■ EXERCISE DATA:
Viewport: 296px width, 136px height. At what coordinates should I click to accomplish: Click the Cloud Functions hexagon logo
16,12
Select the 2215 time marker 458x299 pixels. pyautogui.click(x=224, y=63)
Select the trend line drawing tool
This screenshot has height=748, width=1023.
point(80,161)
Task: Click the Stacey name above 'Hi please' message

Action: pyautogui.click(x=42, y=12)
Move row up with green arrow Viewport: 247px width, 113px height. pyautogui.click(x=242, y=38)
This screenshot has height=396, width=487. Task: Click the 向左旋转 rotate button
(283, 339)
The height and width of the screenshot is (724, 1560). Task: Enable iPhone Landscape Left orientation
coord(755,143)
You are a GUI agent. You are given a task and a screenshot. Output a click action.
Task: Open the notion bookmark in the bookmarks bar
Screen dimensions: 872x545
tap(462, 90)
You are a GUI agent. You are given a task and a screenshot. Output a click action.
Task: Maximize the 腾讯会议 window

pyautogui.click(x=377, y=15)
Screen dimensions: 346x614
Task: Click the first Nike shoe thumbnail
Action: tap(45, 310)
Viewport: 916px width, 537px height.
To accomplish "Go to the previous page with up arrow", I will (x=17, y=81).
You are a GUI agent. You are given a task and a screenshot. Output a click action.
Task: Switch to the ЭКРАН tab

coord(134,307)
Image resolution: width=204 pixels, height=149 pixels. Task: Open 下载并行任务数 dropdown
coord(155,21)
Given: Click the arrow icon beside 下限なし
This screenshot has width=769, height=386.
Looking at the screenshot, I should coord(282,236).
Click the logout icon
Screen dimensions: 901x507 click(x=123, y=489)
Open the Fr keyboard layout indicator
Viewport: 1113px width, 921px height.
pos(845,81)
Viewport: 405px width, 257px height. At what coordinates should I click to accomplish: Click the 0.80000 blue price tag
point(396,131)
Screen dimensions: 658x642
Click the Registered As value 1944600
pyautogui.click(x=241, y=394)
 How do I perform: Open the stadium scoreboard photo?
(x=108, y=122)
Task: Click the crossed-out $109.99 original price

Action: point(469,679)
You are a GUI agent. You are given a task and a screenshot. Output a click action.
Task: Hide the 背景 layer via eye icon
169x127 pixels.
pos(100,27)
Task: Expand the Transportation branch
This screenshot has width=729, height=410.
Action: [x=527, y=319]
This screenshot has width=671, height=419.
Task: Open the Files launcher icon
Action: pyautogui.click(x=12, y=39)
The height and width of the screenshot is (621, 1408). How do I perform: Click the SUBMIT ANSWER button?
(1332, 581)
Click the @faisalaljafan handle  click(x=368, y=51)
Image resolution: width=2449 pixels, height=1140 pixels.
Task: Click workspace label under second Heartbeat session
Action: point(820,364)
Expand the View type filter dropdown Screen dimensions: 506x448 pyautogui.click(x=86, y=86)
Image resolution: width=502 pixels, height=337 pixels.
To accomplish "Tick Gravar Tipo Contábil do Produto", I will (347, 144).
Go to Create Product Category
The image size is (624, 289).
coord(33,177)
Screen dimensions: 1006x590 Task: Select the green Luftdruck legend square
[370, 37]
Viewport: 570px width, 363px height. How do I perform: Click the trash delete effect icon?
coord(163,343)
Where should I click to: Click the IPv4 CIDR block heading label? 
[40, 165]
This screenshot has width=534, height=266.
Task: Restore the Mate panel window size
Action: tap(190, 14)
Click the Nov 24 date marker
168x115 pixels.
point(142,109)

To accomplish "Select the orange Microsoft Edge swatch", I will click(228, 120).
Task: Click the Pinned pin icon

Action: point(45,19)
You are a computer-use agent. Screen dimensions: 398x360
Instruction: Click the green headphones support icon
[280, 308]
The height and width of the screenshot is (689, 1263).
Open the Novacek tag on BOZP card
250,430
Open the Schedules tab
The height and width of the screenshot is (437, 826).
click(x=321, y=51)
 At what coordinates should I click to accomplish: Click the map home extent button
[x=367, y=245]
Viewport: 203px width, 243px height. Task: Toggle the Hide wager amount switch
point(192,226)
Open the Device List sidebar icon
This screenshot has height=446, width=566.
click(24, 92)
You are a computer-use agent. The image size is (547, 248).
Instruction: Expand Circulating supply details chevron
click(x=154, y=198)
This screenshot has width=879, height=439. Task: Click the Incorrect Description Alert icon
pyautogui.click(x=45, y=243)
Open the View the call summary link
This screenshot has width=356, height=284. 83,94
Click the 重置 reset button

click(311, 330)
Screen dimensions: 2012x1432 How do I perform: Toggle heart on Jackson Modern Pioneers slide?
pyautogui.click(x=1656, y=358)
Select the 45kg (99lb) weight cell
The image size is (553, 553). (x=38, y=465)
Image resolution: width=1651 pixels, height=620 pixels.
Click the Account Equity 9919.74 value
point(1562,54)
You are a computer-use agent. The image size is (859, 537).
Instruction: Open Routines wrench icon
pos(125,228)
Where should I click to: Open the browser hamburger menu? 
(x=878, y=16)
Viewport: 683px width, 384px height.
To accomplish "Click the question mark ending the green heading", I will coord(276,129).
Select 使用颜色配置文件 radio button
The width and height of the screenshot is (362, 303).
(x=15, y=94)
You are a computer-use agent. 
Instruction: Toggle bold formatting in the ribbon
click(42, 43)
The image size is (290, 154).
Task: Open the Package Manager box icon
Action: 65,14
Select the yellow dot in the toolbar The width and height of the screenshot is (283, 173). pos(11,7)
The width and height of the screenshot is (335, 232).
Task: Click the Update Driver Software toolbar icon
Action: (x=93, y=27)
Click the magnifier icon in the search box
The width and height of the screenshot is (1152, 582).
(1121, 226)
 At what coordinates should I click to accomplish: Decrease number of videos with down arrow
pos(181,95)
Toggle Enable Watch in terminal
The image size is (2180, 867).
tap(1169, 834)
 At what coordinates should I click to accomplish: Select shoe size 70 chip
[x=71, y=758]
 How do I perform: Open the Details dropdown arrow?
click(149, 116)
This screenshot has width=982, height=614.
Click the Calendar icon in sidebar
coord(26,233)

■ ACTIVITY:
Where in the records does the string "computer" appear? Copy every line that has it.

■ RESPONSE TO THE EXERCISE:
You are a computer-use agent. Screen dimensions: 398x360
You are a computer-use agent. The image size is (547, 248).
You are a computer-use agent. The image size is (859, 537).
You are a computer-use agent. 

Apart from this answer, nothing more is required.